Abstract

Purpose: RAPID LVO (RLVO) automatically detects anterior circulation large vessel occlusion (LVO) by quantifying MCA territory relative vessel density (RVD) compared to the contralateral side, allowing early mobilization of treatment teams. We present our one year experience in a multihospital health system for LVO detection in patients with stroke symptoms, effect on treatment time and clinical outcomes. Materials/Methods: The study was supervised by the local IRB. 1203 patients presenting with stroke symptoms receiving CTAs with RLVO were included. RLVO exams were positive at RVD < 60% (red or yellow color) and negative at RVD >60%. Radiology exams were positive if LVO (ICA/M1or M2 occlusion) or high grade stenosis (HGS) was found. All positive cases were reviewed by a second reader with 100% concordance. Expert reads were used as the gold standard and sensitivity, specificity, PPV (positive predictive value) and NPV (negative predictive value) were calculated. Patients eligible for mechanical thrombectomy (MT) were transferred to a comprehensive stroke center for treatment. CTA to groin puncture time was calculated during one year time intervals before and after RLVO installation for patients undergoing MT. 90 day Modified Rankin Scores (mRS) were obtained. Results: 126 patients had M1/ICA occlusion, 71 had M2 occlusion, and 134 had HGS of the ICA or MCA. RLVO had sensitivities of 90%, 82%, and 82%, specificities of 82%, 85%, and 95%, PPV of 37%, 52%, and 87% and NPV of 99%, 96%, and 93% in the detection of M1 occlusion, LVO, or HGS/LVO, respectively.
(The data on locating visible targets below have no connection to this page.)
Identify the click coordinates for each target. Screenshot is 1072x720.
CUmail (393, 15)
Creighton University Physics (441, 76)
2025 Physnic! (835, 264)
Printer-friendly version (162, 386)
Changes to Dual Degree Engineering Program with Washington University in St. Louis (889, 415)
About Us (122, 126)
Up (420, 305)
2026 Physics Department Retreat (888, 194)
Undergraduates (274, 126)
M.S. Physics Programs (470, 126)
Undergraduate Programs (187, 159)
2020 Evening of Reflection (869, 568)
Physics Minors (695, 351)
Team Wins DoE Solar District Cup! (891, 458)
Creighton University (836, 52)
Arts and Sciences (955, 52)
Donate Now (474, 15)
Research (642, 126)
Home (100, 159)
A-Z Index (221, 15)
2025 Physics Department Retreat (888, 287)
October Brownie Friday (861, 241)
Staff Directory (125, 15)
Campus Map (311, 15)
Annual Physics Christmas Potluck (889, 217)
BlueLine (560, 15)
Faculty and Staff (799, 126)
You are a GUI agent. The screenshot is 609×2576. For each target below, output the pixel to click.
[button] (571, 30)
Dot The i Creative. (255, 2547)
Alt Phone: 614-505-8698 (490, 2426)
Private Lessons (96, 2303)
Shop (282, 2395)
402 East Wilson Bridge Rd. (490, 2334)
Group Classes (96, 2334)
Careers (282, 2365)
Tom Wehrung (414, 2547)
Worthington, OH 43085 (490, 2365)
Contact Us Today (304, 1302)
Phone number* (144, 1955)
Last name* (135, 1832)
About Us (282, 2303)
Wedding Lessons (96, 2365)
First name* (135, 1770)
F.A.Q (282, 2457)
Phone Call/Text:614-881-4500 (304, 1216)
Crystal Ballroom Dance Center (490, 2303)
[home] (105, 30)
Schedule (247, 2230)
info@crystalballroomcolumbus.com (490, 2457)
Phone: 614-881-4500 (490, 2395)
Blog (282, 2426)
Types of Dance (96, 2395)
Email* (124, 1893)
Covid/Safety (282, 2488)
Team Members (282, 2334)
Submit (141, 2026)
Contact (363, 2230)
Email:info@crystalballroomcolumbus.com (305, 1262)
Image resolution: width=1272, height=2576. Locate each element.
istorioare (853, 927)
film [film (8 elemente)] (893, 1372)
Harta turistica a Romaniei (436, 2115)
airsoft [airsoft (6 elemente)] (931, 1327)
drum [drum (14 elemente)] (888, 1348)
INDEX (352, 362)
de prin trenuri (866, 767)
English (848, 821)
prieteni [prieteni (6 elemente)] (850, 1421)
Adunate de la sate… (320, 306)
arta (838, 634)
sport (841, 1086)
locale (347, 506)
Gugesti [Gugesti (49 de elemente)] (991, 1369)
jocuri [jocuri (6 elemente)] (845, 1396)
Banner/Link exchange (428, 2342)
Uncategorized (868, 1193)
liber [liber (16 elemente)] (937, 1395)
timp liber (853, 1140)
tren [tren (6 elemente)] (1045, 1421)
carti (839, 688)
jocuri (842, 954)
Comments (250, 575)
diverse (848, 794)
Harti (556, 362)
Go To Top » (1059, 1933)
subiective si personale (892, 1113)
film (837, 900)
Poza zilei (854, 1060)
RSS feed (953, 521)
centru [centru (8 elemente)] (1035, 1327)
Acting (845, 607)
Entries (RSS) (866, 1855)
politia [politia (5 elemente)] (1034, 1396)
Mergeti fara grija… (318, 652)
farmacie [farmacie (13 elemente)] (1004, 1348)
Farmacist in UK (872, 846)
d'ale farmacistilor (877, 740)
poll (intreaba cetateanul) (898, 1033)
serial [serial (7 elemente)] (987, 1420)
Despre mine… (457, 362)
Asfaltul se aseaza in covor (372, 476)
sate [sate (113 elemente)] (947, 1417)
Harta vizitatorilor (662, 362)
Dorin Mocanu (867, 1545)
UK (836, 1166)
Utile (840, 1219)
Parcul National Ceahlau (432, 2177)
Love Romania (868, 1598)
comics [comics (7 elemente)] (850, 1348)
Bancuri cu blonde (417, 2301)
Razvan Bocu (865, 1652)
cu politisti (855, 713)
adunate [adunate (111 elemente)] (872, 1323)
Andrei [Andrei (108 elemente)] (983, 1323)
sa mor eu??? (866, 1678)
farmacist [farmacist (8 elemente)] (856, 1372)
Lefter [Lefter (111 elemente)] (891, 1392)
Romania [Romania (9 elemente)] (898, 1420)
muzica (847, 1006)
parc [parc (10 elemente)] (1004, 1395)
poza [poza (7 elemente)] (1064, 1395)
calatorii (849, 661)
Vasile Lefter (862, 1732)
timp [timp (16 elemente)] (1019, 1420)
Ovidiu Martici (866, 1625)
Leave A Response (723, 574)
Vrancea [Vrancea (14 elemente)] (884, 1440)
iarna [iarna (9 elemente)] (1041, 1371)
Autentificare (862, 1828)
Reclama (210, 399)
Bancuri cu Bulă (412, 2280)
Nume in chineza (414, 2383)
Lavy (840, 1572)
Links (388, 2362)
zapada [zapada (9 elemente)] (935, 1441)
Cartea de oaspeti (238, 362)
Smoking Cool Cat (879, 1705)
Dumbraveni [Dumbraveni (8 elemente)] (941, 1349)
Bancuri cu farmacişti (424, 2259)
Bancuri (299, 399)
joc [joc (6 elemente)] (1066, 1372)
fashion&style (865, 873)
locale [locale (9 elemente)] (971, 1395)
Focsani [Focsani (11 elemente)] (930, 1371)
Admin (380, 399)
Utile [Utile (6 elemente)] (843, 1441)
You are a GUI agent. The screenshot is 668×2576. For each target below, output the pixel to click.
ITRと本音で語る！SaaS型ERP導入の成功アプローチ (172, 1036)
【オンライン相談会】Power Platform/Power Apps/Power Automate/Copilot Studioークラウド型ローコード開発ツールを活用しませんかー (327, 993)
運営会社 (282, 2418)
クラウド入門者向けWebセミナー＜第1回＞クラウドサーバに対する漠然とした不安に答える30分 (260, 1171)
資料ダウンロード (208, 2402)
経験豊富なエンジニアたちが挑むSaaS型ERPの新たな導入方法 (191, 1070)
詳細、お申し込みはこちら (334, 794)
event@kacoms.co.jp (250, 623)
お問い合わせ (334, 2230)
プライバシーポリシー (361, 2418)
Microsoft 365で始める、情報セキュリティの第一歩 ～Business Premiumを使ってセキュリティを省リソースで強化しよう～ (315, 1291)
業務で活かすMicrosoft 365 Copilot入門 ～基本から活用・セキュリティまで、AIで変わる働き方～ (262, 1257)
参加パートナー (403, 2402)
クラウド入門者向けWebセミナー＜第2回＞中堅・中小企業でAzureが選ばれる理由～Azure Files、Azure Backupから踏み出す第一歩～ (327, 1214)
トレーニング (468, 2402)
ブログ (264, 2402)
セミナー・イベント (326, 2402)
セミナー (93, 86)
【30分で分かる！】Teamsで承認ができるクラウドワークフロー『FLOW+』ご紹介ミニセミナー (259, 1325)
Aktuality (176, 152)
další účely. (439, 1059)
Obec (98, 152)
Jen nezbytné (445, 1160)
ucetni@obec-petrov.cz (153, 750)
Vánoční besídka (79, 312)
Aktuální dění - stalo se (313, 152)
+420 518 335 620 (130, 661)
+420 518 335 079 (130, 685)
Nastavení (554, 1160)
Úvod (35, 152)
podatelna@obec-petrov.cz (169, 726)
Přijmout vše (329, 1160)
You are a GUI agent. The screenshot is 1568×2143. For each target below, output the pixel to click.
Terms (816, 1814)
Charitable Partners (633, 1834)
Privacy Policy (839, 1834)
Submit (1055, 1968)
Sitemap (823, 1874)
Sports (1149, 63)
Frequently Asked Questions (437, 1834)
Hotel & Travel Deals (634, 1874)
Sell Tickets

CTA to groin puncture time was significantly lower after deployment of RLVO (93 minutes vs 68 minutes, p<0.05). Average 90 day mRS was lower with RLVO with a higher percentage of patients with functional independence (mRS ≤ 2) (p<0.05). Conclusion: RLVO detected HGS or LVO in patients presenting with stroke symptoms with high accuracy. After RLVO installation, time to treatment decreased and clinical outcomes were improved.